--- REQUIREMENTS ---
Reproduce the data verbatim, from the line containing "Where should I" through the end of the data, and leave out the pictures.

[Rows of pointing data]

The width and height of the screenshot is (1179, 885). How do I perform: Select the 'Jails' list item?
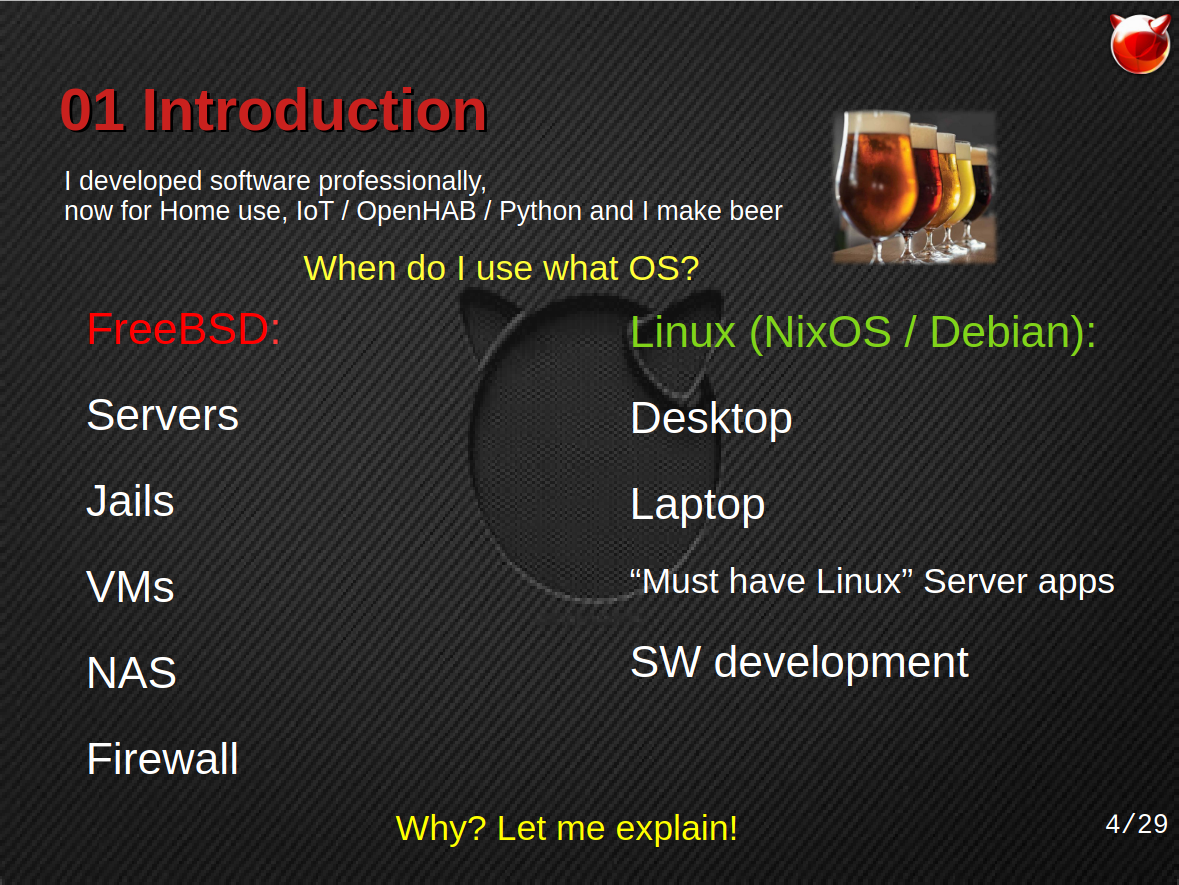(x=130, y=501)
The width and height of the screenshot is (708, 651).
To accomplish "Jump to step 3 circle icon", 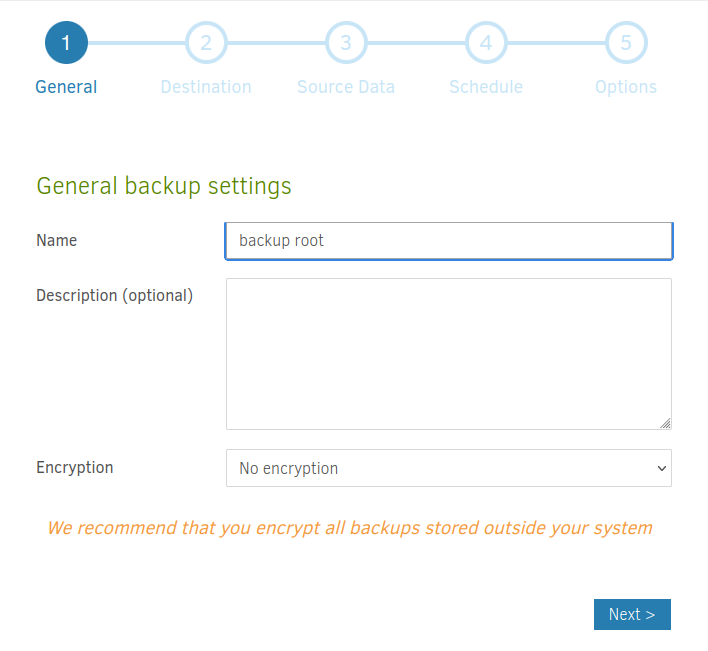I will point(346,43).
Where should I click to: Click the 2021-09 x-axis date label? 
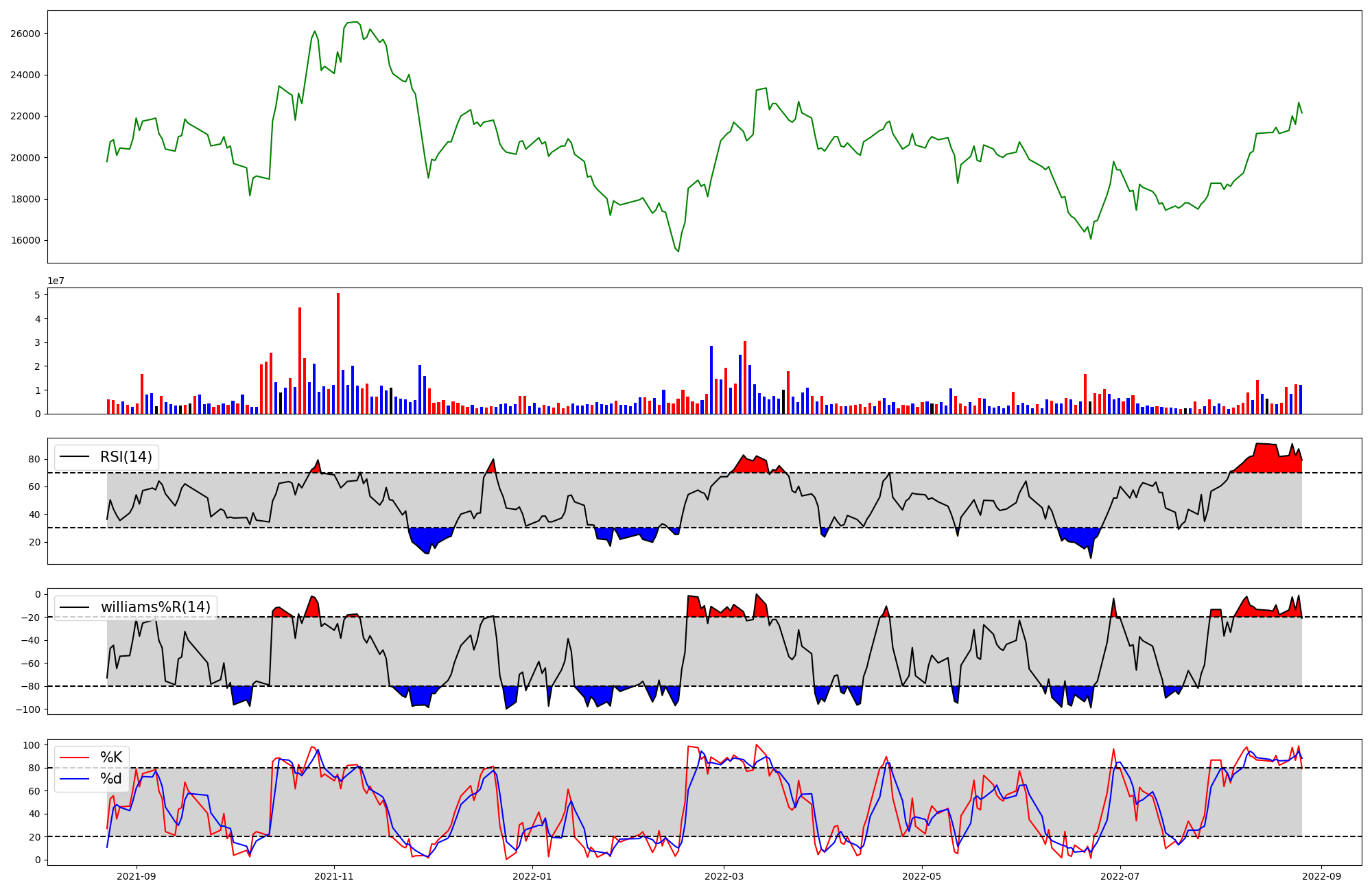136,876
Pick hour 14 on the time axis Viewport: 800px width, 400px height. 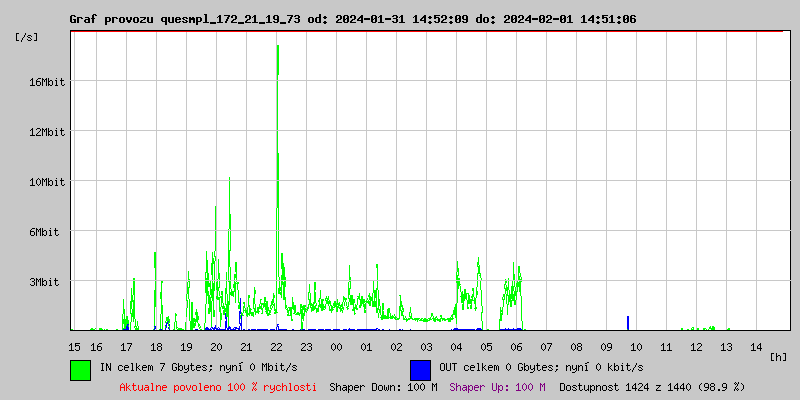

--- CORRECT OUTPUT ---
Where should I click to: Click the 2021-09 x-axis date label? 
136,876
Pick hour 14 on the time axis Viewport: 800px width, 400px height. 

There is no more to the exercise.